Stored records

========================================================================

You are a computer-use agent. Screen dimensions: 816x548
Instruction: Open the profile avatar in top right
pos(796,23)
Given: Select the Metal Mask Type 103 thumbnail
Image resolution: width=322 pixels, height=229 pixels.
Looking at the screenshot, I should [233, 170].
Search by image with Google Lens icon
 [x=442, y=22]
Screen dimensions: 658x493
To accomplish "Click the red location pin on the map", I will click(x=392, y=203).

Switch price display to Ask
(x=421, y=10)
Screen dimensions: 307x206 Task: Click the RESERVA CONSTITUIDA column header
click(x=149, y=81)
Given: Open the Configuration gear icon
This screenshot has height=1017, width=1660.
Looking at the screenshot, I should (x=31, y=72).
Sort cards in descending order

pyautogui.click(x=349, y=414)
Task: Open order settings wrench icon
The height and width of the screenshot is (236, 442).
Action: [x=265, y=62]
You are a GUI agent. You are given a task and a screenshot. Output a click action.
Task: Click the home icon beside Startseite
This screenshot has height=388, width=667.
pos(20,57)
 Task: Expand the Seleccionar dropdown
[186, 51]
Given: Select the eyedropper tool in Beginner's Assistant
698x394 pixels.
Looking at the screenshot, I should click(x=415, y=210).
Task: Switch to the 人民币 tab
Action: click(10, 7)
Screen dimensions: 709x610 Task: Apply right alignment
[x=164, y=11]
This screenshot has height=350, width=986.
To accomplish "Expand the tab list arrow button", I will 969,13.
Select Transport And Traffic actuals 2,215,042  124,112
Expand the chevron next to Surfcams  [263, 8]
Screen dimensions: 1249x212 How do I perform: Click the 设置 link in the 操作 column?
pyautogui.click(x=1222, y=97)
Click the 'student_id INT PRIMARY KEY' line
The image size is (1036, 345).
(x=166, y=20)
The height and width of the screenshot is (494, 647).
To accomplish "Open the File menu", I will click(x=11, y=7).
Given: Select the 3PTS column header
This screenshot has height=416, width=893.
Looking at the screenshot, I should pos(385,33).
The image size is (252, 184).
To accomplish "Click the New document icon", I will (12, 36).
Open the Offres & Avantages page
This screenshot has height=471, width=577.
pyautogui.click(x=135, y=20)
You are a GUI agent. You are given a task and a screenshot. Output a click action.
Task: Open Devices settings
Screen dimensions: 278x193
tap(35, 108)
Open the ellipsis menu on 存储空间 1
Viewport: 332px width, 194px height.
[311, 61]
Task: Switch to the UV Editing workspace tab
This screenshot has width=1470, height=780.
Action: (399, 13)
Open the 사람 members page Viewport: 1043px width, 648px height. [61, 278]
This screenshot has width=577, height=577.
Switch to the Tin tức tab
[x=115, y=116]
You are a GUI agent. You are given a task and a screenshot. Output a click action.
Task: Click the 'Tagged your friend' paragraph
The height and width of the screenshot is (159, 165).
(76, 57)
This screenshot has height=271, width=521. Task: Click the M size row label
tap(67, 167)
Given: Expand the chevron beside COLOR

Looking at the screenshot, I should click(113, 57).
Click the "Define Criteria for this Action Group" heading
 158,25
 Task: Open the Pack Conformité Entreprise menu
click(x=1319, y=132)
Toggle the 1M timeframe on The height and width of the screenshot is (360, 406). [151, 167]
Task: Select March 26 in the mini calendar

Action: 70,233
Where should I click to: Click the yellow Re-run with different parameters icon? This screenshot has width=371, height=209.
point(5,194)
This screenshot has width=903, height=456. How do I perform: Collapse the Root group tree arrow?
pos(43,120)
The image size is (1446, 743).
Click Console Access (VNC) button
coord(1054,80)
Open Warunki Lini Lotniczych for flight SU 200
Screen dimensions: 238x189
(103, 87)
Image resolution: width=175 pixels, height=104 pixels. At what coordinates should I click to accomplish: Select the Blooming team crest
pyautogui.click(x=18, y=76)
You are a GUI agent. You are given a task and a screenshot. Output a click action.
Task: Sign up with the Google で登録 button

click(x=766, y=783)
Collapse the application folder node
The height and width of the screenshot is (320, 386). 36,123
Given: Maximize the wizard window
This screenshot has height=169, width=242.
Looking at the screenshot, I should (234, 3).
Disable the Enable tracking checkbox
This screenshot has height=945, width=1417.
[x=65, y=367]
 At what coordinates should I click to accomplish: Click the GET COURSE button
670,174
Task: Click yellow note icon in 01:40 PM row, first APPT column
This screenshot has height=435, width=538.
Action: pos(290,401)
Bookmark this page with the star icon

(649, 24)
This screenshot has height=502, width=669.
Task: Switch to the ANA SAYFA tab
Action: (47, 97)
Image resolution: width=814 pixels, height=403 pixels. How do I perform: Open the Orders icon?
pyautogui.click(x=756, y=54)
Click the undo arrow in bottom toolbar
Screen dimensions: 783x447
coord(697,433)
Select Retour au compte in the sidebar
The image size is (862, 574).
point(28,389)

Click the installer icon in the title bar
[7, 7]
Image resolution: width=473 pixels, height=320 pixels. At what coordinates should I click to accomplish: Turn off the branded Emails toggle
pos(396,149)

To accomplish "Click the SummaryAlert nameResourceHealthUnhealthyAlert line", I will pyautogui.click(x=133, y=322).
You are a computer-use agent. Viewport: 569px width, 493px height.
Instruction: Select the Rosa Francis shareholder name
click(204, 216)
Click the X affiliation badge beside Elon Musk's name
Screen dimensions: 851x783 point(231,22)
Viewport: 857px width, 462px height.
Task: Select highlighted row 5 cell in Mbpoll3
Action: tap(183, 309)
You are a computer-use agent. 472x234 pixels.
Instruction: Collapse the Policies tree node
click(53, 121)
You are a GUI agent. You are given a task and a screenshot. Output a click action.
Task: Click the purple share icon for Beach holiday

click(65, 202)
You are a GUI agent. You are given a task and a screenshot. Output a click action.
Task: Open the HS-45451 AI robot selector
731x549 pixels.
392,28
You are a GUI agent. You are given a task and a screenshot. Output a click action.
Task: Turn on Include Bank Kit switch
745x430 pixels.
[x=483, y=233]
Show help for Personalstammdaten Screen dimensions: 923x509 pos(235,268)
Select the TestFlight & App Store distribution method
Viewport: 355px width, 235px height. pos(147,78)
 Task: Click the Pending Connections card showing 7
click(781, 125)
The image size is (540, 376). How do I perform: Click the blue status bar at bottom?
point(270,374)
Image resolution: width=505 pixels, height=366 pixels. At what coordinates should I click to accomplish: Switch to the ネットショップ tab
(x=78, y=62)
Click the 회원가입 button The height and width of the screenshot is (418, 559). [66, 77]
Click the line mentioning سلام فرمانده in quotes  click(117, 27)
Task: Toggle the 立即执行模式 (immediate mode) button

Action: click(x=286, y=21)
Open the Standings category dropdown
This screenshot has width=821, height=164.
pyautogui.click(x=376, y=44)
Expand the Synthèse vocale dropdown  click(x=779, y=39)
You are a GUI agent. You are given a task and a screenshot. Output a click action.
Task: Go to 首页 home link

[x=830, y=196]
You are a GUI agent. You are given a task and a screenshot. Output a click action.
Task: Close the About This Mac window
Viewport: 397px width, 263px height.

========================================================================

• **Exercise**:
A bare number is the whole answer: how many lines in the entries contain "computer"?

• **Task solution**:
3